* _Stored data_

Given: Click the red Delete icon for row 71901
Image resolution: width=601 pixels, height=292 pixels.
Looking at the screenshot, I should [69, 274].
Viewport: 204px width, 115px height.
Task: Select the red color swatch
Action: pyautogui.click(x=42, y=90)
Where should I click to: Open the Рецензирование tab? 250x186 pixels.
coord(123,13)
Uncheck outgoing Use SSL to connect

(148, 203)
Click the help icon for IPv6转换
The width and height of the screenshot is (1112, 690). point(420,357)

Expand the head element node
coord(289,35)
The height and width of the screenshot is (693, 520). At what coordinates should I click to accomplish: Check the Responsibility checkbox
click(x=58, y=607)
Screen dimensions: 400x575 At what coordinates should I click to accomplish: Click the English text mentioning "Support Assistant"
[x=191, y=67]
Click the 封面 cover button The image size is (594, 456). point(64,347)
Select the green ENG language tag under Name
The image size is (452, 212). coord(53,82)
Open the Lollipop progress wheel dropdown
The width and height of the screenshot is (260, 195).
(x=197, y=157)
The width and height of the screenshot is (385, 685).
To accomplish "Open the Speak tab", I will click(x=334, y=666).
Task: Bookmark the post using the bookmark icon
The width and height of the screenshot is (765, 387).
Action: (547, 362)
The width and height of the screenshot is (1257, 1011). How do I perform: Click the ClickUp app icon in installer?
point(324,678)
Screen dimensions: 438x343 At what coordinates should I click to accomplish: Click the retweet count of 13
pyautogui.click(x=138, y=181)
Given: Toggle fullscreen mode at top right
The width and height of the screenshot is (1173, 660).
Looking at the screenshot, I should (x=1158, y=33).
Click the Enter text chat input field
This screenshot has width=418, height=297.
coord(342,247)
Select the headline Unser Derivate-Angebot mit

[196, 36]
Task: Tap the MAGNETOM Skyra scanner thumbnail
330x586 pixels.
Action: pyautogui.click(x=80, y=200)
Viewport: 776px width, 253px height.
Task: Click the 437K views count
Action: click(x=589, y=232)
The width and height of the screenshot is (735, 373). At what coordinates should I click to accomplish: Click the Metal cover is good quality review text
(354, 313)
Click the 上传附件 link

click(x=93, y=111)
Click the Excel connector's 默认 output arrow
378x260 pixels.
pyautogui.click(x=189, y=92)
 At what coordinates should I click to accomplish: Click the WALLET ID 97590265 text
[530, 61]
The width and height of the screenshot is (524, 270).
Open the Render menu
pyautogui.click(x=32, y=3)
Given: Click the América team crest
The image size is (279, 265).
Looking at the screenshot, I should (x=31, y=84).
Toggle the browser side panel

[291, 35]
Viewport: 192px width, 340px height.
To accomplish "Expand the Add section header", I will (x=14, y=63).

* _EXERCISE REQUIREMENTS_
Return the entries in full, keeping every line exactly as it is.

* _SOLVED PROBLEM_
Given: Click the red Delete icon for row 71901
Image resolution: width=601 pixels, height=292 pixels.
Looking at the screenshot, I should [69, 274].
Viewport: 204px width, 115px height.
Task: Select the red color swatch
Action: pyautogui.click(x=42, y=90)
Where should I click to: Open the Рецензирование tab? 250x186 pixels.
coord(123,13)
Uncheck outgoing Use SSL to connect

(148, 203)
Click the help icon for IPv6转换
The width and height of the screenshot is (1112, 690). point(420,357)

Expand the head element node
coord(289,35)
The height and width of the screenshot is (693, 520). At what coordinates should I click to accomplish: Check the Responsibility checkbox
click(x=58, y=607)
Screen dimensions: 400x575 At what coordinates should I click to accomplish: Click the English text mentioning "Support Assistant"
[x=191, y=67]
Click the 封面 cover button The image size is (594, 456). point(64,347)
Select the green ENG language tag under Name
The image size is (452, 212). coord(53,82)
Open the Lollipop progress wheel dropdown
The width and height of the screenshot is (260, 195).
(x=197, y=157)
The width and height of the screenshot is (385, 685).
To accomplish "Open the Speak tab", I will click(x=334, y=666).
Task: Bookmark the post using the bookmark icon
The width and height of the screenshot is (765, 387).
Action: (547, 362)
The width and height of the screenshot is (1257, 1011). How do I perform: Click the ClickUp app icon in installer?
point(324,678)
Screen dimensions: 438x343 At what coordinates should I click to accomplish: Click the retweet count of 13
pyautogui.click(x=138, y=181)
Given: Toggle fullscreen mode at top right
The width and height of the screenshot is (1173, 660).
Looking at the screenshot, I should (x=1158, y=33).
Click the Enter text chat input field
This screenshot has width=418, height=297.
coord(342,247)
Select the headline Unser Derivate-Angebot mit

[196, 36]
Task: Tap the MAGNETOM Skyra scanner thumbnail
330x586 pixels.
Action: pyautogui.click(x=80, y=200)
Viewport: 776px width, 253px height.
Task: Click the 437K views count
Action: click(x=589, y=232)
The width and height of the screenshot is (735, 373). At what coordinates should I click to accomplish: Click the Metal cover is good quality review text
(354, 313)
Click the 上传附件 link

click(x=93, y=111)
Click the Excel connector's 默认 output arrow
378x260 pixels.
pyautogui.click(x=189, y=92)
 At what coordinates should I click to accomplish: Click the WALLET ID 97590265 text
[530, 61]
The width and height of the screenshot is (524, 270).
Open the Render menu
pyautogui.click(x=32, y=3)
Given: Click the América team crest
The image size is (279, 265).
Looking at the screenshot, I should (x=31, y=84).
Toggle the browser side panel

[291, 35]
Viewport: 192px width, 340px height.
To accomplish "Expand the Add section header", I will (x=14, y=63).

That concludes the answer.